[Dataset entries]
════════════════════
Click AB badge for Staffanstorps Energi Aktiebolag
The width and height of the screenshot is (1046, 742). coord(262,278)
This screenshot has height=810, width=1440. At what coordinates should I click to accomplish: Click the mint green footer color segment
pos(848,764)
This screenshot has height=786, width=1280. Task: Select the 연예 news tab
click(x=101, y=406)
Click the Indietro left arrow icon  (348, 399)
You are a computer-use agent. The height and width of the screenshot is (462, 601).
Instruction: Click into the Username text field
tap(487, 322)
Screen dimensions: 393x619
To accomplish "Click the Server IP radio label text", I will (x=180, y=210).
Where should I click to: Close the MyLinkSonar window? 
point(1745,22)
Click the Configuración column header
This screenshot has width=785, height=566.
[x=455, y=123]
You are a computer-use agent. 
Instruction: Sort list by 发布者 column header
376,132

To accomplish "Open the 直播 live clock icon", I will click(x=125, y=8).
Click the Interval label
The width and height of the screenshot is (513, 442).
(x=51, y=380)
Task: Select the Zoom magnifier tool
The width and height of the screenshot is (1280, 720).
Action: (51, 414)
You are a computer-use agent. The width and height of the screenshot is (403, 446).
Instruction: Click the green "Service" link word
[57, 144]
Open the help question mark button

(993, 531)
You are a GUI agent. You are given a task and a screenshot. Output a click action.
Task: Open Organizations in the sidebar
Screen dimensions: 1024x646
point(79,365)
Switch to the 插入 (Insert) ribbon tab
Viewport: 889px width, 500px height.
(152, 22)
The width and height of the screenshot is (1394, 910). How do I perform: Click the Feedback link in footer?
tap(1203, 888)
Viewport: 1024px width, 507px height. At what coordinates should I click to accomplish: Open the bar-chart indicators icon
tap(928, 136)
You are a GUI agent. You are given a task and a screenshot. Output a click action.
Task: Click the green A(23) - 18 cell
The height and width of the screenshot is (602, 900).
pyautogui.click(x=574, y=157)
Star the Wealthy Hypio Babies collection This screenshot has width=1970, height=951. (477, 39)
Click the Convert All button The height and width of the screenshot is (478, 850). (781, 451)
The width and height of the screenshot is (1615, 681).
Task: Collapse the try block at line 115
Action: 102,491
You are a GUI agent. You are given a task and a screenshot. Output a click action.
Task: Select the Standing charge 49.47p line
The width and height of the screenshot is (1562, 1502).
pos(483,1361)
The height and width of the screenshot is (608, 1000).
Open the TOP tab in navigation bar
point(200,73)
════════════════════
Work to be completed
Scan the entries above. Copy each line that has the string "computer".

Task output
You are a computer-use agent. The height and width of the screenshot is (462, 601).
You are a computer-use agent. 
You are a computer-use agent. The width and height of the screenshot is (403, 446).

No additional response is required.